INSTRUCTIONS FOR THE TASK => What is needed is an exact copy of the lines in the entries below from the one holding "Sort table by Description column arrows" through the one holding "Task: Open the Python menu", pictures excluded.

EXERCISE MATERIAL =>
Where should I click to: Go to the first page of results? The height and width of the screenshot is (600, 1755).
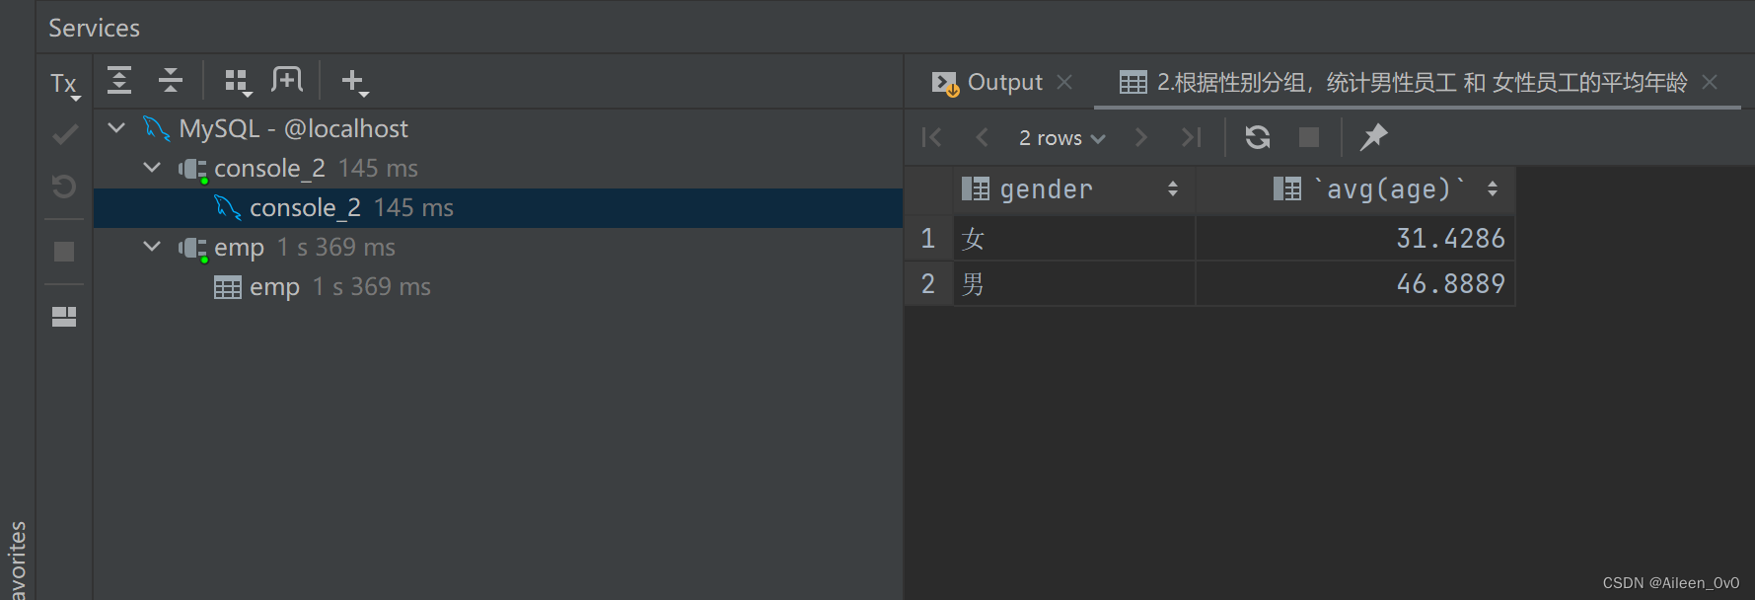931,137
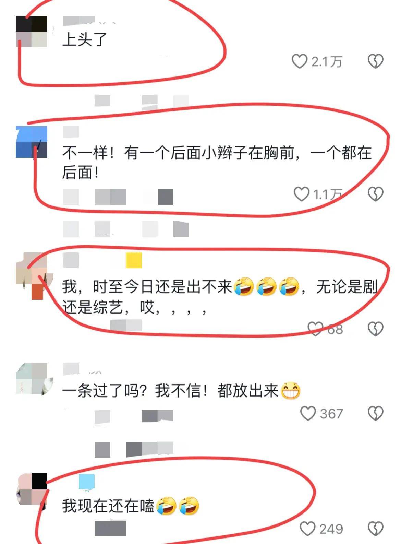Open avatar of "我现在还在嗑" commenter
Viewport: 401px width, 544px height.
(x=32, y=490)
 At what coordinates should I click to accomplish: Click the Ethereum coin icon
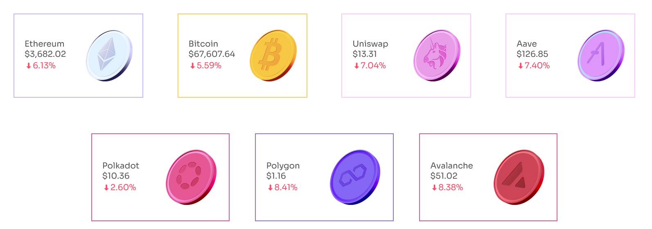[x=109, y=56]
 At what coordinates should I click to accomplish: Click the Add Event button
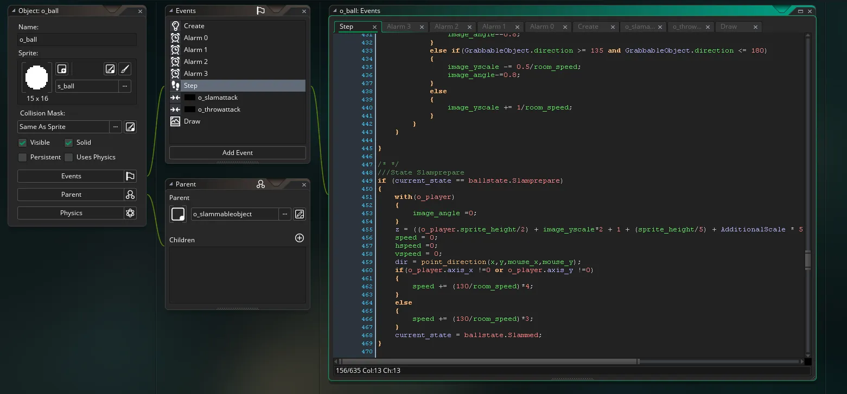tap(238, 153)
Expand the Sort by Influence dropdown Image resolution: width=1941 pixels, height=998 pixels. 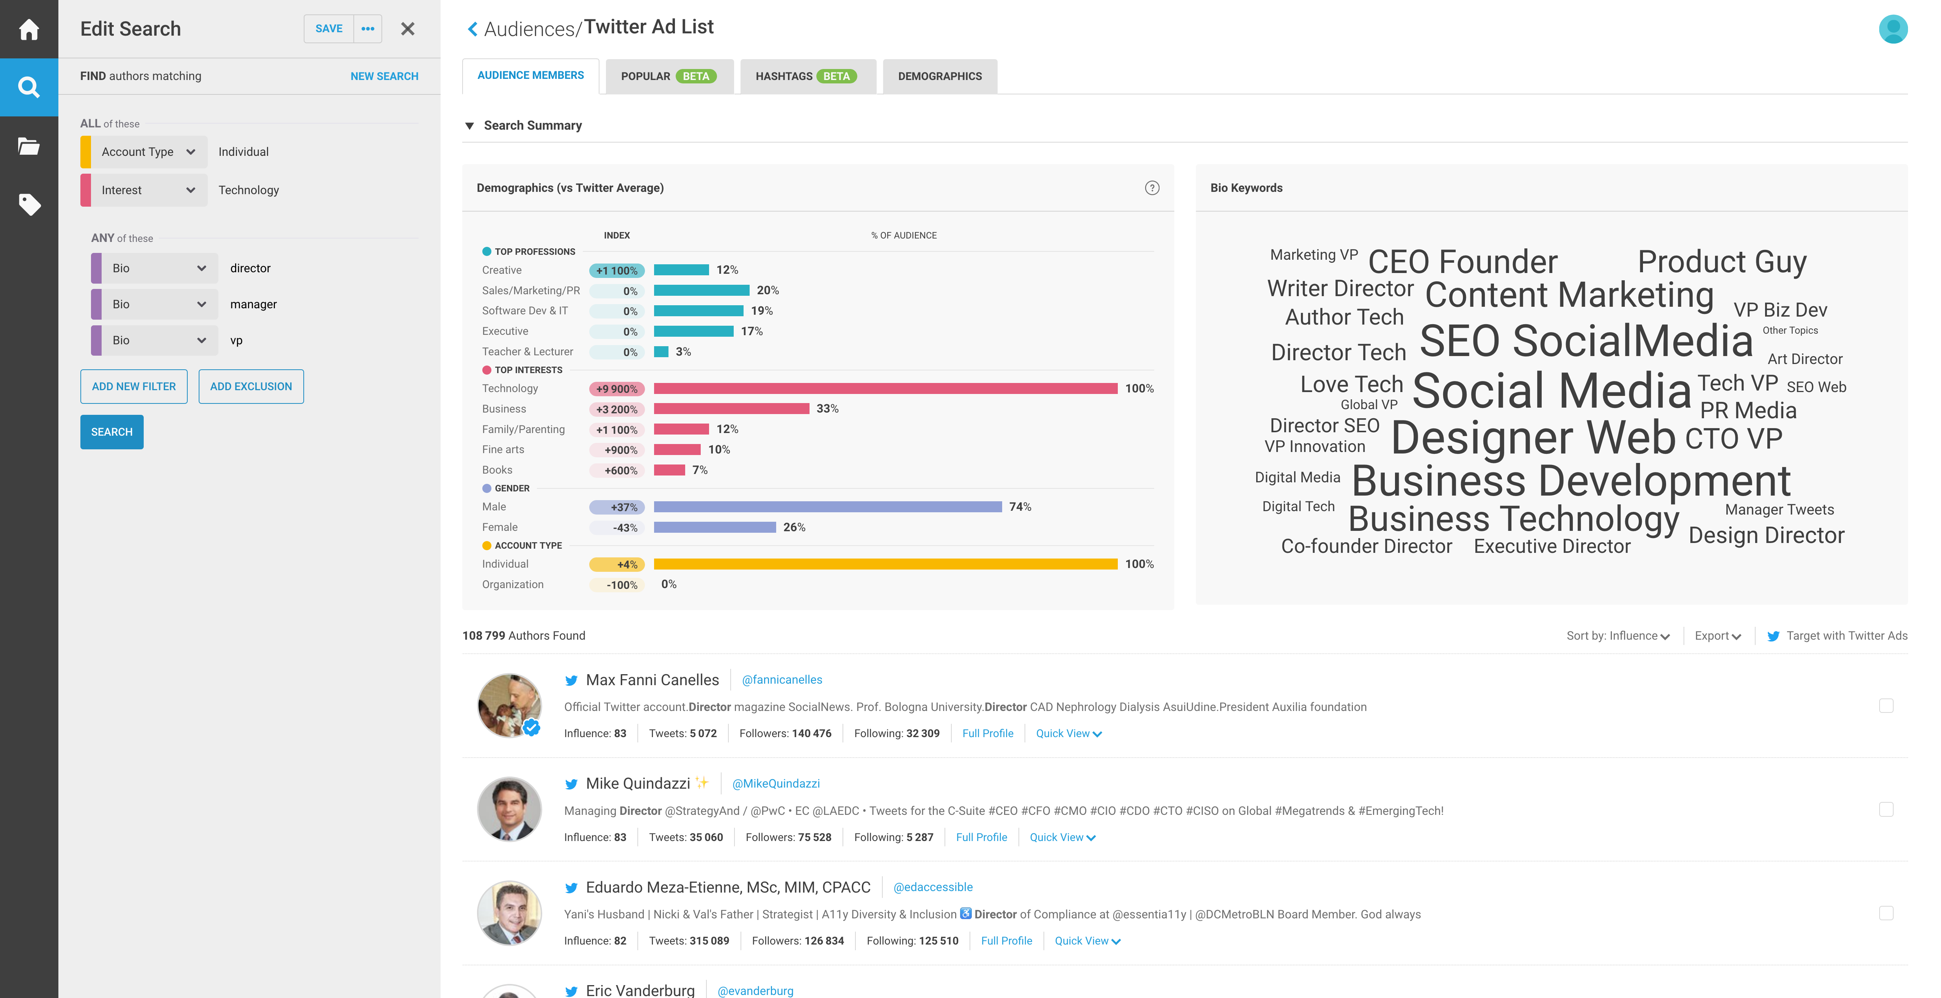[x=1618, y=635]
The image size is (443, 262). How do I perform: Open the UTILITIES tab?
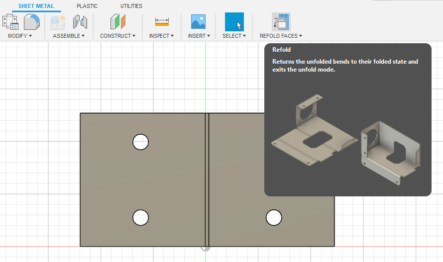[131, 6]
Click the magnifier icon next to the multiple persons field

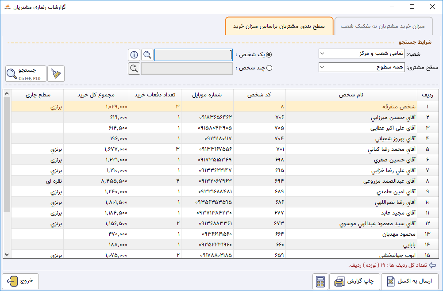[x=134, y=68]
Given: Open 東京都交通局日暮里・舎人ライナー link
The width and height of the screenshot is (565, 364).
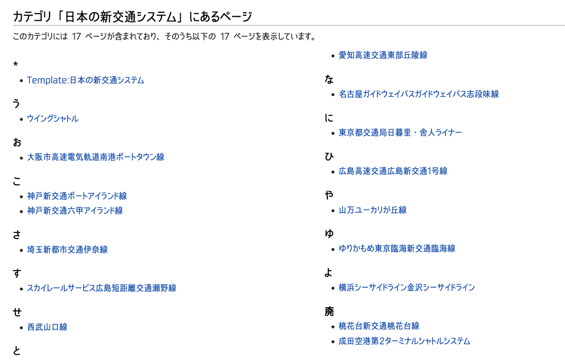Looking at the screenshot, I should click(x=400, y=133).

---

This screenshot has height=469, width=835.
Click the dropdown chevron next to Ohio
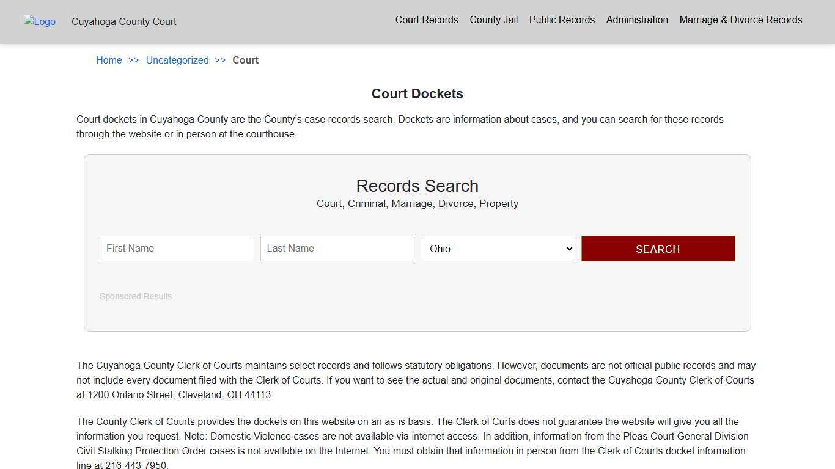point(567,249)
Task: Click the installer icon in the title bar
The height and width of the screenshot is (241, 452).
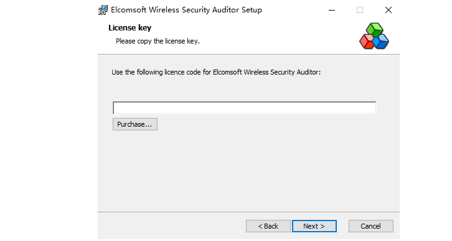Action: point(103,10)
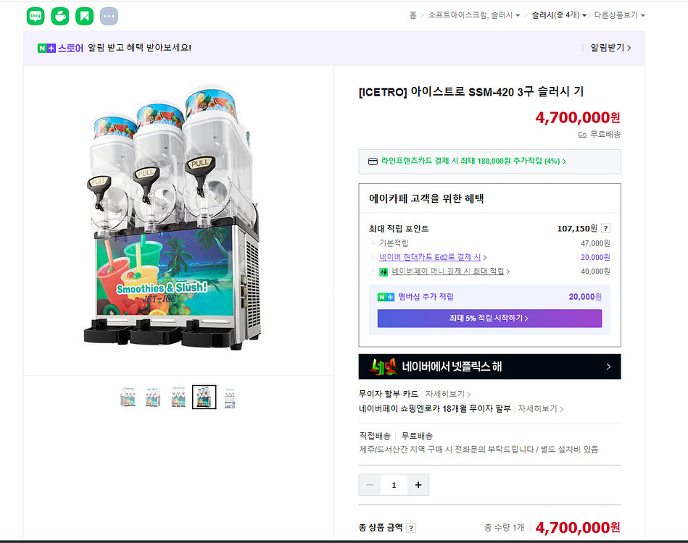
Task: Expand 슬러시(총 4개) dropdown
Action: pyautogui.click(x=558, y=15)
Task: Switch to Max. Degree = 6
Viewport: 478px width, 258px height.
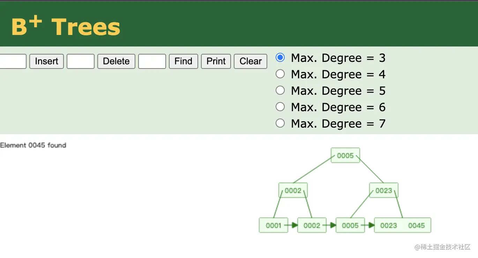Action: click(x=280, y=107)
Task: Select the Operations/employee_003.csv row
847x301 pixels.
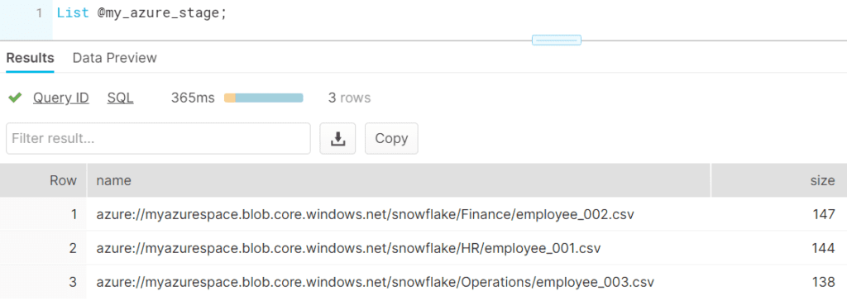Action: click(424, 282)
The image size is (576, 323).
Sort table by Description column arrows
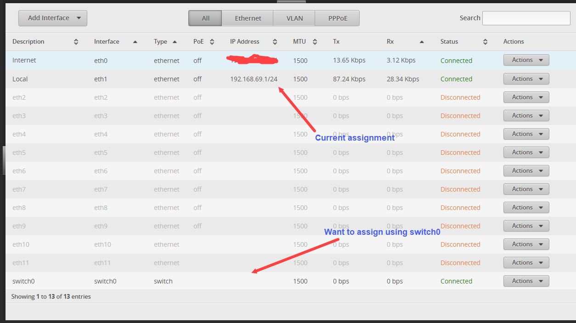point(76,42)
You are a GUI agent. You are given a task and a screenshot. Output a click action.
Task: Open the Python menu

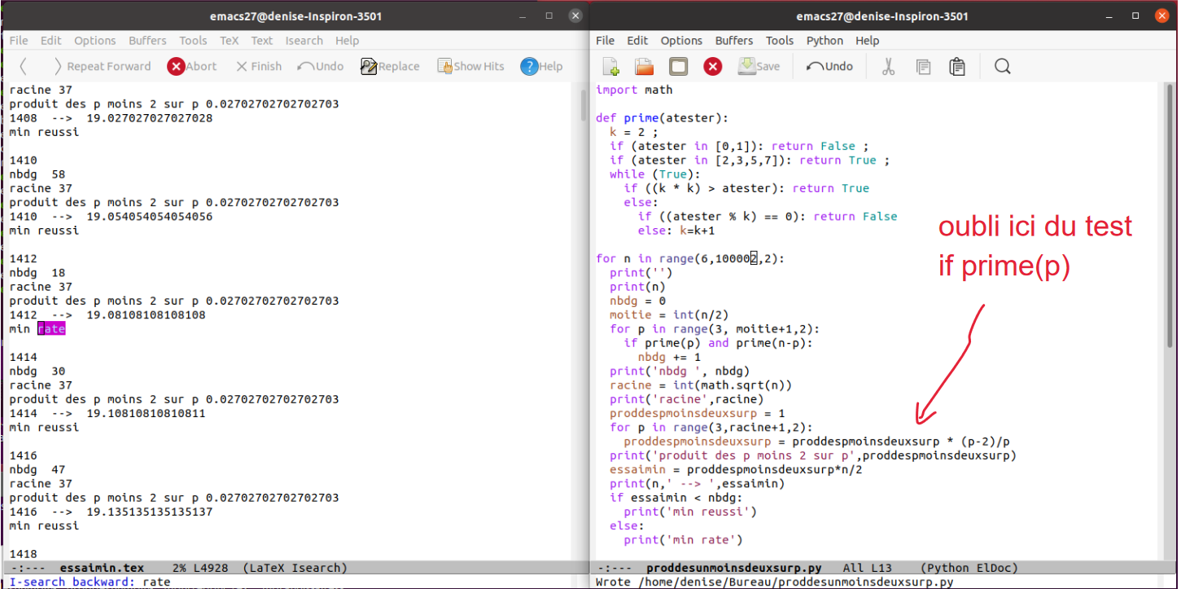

---

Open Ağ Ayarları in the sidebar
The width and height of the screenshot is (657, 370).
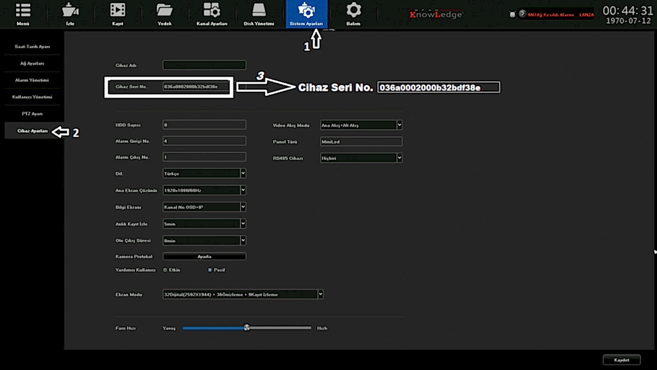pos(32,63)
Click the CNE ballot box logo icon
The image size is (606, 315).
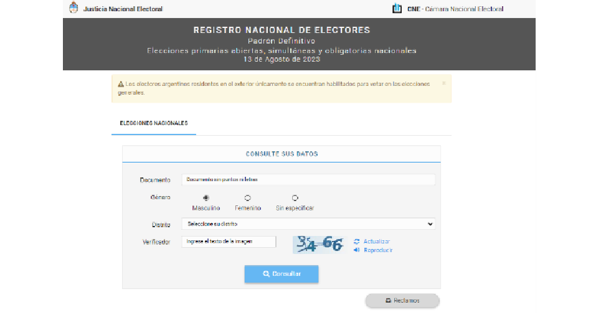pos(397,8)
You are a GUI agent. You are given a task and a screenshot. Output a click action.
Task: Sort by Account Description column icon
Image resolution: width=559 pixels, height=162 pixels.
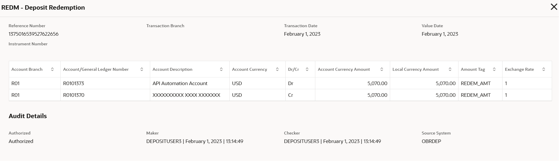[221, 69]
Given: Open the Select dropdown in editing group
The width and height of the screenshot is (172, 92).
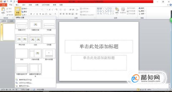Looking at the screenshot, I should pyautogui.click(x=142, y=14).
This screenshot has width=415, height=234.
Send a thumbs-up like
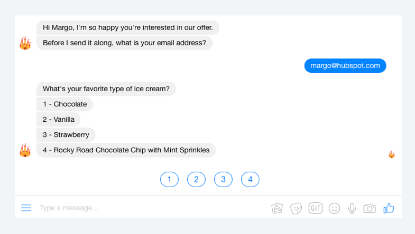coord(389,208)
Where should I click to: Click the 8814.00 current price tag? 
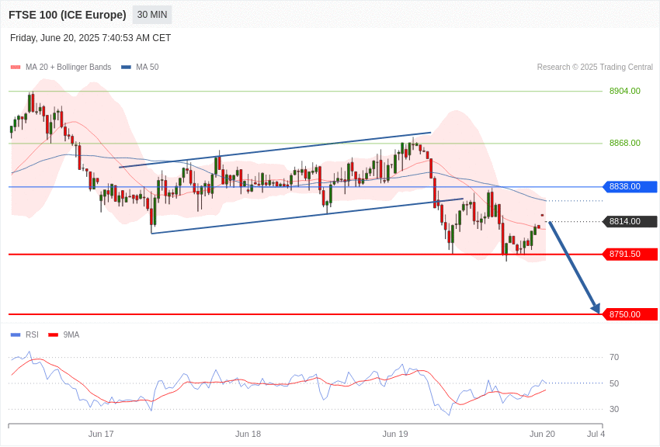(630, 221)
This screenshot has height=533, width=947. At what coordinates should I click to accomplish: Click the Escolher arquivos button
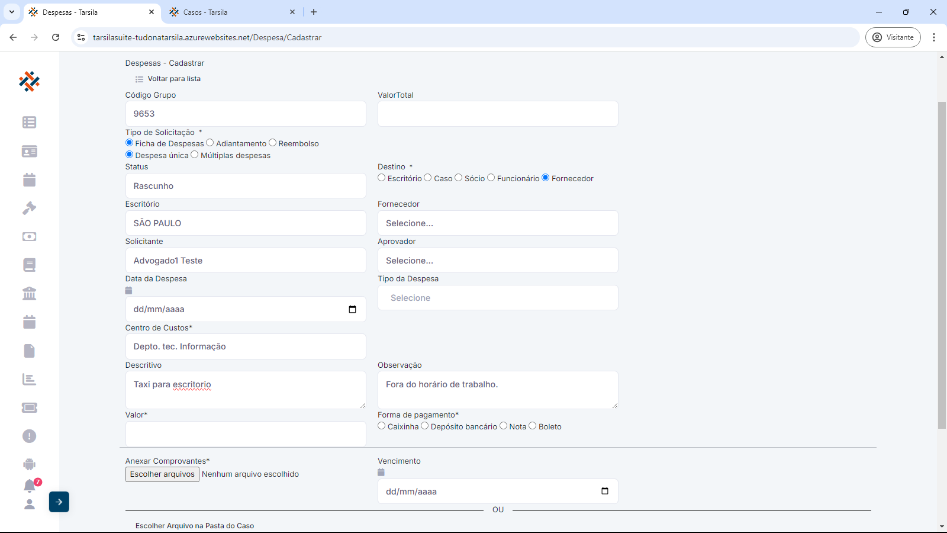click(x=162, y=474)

EXERCISE ANSWER =>
Sort table by Description column arrows
point(76,42)
You are a GUI agent. You are given a task and a screenshot. Output a click action.
Task: Open the Python menu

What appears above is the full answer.